As part of my obsession with the hobby of cycling, I have taken on the roll of amateur bike race promoter. I've been happy to discover that promoting and officiating races is almost as fun as racing. What we do is grass roots stuff; basically some guys that like to race bikes after work and on the weekends. Don't expect to come out and watch the Tour de France folks.
But one interesting thing about the sport of bicycle racing in the United States is that 90% of it done at the grass roots level. The pro's that you have maybe heard about, or maybe even have seen on TV, or in person all started racing at races with you and me. Pros like Dave Zabriskie, George Hincapie, Wenatchee local Tyler Farrar, and even that guy from Texas, are USA cyclists who ride at the Tour de France level.
Maybe that is the appeal of having local bike races. Maybe the next star USA athlete will show up at the Twilight Series this spring. But actually, more likely, it's just watching your buddies go out and have fun racing in a good event.
What goes into putting on a races? Scheduling, permits, traffic plans, insurance, working with sponsors, working with officials from local municipalities, working with racers, finding volunteers, working with USA Cycling officials, and generally making everyone happy with the event. And did I mention finding volunteers? Stay tuned for more progress reports for the 2010 race season.
"For the love of the sport"...
Friday, January 15, 2010
Glen, Nate, Tom and I took a ride today. One of my favorite loops: Joe's Loop. It was not an ideal time of year to take this ride. We hit some huge pond/puddles, mud, and ice. Also, not ideal for the Vitus maiden voyage.
But guess what? The Vitus ruled. The tiny slick sew-ups did not rule in the soft mud, but the bike was a pleasure to ride. What a cool bike.
1) The bike was not whippy at all. In fact, I don't think it flexed as much as my 747. Surprising. right?
2) Narrow tires are not always bad. I've ridden 25mm rock hard tires before and it's not fun. These sew-ups were still too narrow/hard for my liking, but they were heads and tails more comfy than the few awful 25's I've ridden before. Glen is digging through his stash to see if he can locate some 28mm-ish tires.
3) Giant chain rings, while really hard to push, do make sense when you really want to hammer. And you can't "hammer" on a bike with 46 tooth big ring like you can on a 53.
4) Even for a galoot like me, a light-ass bike does matter.

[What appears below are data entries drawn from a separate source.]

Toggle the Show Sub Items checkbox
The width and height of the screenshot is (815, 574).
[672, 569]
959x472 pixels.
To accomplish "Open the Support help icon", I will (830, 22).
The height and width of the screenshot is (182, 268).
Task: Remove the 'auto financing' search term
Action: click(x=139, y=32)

Maybe it's all in the head, but this bike is just so easy to ride fast.
5) Aluminum frames don't all suck. Which leads me to the bigger surprise.
The world of bikes is not as black and white as I regularly attempt to enforce on my thinking. I f'ing love riding bikes. Pretty much all bikes. Some I love riding way more than others, but all bikes have something to offer. And some even have stuff to teach me, if I'm open to it.

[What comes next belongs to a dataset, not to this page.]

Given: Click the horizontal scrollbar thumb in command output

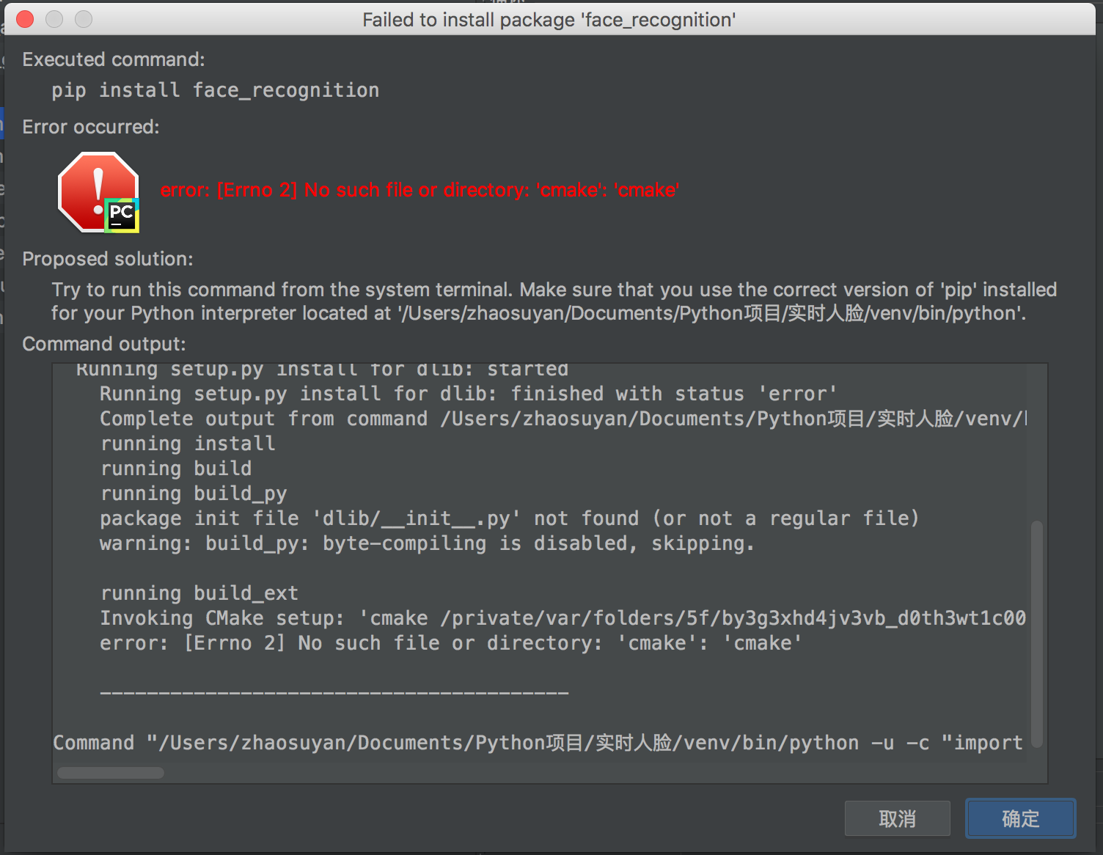Looking at the screenshot, I should coord(111,773).
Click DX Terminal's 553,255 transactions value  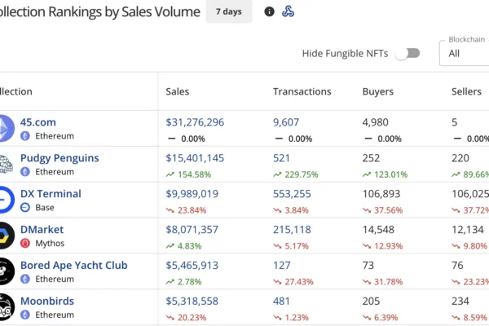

I don't know what the deal is with this day and age, but it's so easy to get polarized about EVERYTHING in today's hyper-ass world. I want the bikes, the riding, and the bike people I hang with to be free of that. I think my New Year's resolution is to have less opinions about bikes. Force a clean slate. Everything bike-related doesn't have to fall into either a good bucket or a crappy bucket.
Riding -- and really genuinely loving -- the Vitus today has illustrated all of this stuff to me.